Avraham Lorber found that
the algorithm could be automated by realizing that the sought reduction in rank could be expressed as a generalized eigenvalue problem. Sanchez & Kowalski generalized the method into the generalized rank annihilation method – GRAM – in which several components could be present/absent in both calibration and standard sample.
The GRAM method
is based on the trilinear (PARAFAC) model and seeks to estimate the model using a (generalized) eigenvalue problem. The method is restricted by one mode having maximally dimension two (i.e., two samples). However, estimating the parameters of the model using two samples, will give the spectral and chromatographic loadings in case of a chromatography-spectroscopy analysis. As these parameters are fixed for new samples as well, the concentrations of analytes for new samples can be found by simple regression on the fixed parameters. Used in this way the method is called DTLD. This extension is normally based on defining a set of two synthetic samples based on linear combinations of the original samples. In the N-way toolbox the Tucker3 model is used for that purpose.
The DTLD and PARAFAC model are structurally identical, then what are the differences? The PARAFAC model is a least-squares model whereas the DTLD model has no well-defined optimization criterion. For noisefree data it gives the correct solution but for noisy data there is no provision for the quality of the model. The advantage of DTLD is the speed of the algorithm and for precise trilinear data it often gives good results.
The advantage of the PARAFAC model
is the possibility to modify the algorithm according to external knowledge, such as using weighted regression when uncertainties are available, or using non-negativity when negative parameters are known not to conform to reality. Also advantageous for the PARAFAC model is the easiness with which it can be extended to higher-order data.

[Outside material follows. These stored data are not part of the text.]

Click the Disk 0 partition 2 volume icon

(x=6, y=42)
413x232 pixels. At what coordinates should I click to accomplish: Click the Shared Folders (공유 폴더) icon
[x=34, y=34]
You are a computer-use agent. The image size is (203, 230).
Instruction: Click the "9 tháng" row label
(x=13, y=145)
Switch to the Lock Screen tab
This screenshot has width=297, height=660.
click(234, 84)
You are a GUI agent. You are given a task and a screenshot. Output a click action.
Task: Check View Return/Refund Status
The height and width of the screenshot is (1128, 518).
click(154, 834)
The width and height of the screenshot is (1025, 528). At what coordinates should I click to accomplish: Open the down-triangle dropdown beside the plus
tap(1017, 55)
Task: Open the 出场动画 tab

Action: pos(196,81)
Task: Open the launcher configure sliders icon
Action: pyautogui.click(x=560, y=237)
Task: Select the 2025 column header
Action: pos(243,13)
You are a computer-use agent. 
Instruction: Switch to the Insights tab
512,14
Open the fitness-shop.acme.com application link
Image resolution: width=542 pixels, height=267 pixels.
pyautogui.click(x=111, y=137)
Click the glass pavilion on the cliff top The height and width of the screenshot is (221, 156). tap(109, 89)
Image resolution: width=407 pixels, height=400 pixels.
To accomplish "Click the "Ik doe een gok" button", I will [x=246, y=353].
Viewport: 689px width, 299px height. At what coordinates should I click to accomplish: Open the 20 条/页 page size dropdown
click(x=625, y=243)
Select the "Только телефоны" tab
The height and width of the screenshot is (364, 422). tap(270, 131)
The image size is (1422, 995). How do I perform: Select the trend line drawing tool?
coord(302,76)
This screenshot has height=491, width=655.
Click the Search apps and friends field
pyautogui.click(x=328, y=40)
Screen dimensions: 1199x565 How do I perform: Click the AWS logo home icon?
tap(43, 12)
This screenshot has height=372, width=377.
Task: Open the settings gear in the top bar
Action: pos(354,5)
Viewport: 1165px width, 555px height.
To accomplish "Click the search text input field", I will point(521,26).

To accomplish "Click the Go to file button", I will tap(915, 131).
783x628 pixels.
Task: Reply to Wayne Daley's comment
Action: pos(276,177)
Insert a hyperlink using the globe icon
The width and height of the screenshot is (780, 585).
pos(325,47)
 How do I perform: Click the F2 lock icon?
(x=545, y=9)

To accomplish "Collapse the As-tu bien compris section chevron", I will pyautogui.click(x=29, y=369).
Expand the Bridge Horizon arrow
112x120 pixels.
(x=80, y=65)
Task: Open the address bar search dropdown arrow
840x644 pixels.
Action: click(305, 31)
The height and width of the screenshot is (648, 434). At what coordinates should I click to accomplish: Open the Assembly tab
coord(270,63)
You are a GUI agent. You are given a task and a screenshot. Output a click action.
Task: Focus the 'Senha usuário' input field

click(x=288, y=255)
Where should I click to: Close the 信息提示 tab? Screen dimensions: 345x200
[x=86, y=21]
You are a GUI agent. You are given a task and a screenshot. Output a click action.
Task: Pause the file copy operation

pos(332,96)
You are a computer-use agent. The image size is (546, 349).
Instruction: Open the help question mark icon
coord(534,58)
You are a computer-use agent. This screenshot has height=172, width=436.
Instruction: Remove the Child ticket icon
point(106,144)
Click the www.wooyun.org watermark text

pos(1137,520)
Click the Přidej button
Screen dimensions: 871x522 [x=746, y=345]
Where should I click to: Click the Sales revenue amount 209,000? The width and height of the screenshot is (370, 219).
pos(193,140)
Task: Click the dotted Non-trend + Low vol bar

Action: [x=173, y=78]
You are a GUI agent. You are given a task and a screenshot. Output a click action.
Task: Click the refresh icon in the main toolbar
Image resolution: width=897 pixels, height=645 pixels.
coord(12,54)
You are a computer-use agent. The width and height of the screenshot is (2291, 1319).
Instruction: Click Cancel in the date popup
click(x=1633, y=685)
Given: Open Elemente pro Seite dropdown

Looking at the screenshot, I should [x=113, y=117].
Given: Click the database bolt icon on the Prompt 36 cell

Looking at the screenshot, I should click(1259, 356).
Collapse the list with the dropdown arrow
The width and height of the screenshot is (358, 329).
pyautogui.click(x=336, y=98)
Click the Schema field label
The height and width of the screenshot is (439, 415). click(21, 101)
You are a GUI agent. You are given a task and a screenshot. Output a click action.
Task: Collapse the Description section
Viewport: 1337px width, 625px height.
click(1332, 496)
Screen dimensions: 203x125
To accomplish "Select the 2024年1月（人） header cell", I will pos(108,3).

Many authors have compared GRAM & DTLD with PARAFAC for their use in curve resolution They mostly find GRAM inferior to PARAFAC but suggest using GRAM for initialization of the PARAFAC algorithm which is also adopted in the N-way toolbox.
The basic principle of GRAM/DTD has been invented several times.
As early as 1972 Schönemann developed a similar algorithm, essentially and interestingly based on the same idea of Cattell from 1944 through Meredith that Harshman generalized to the PARAFAC model and algorithm.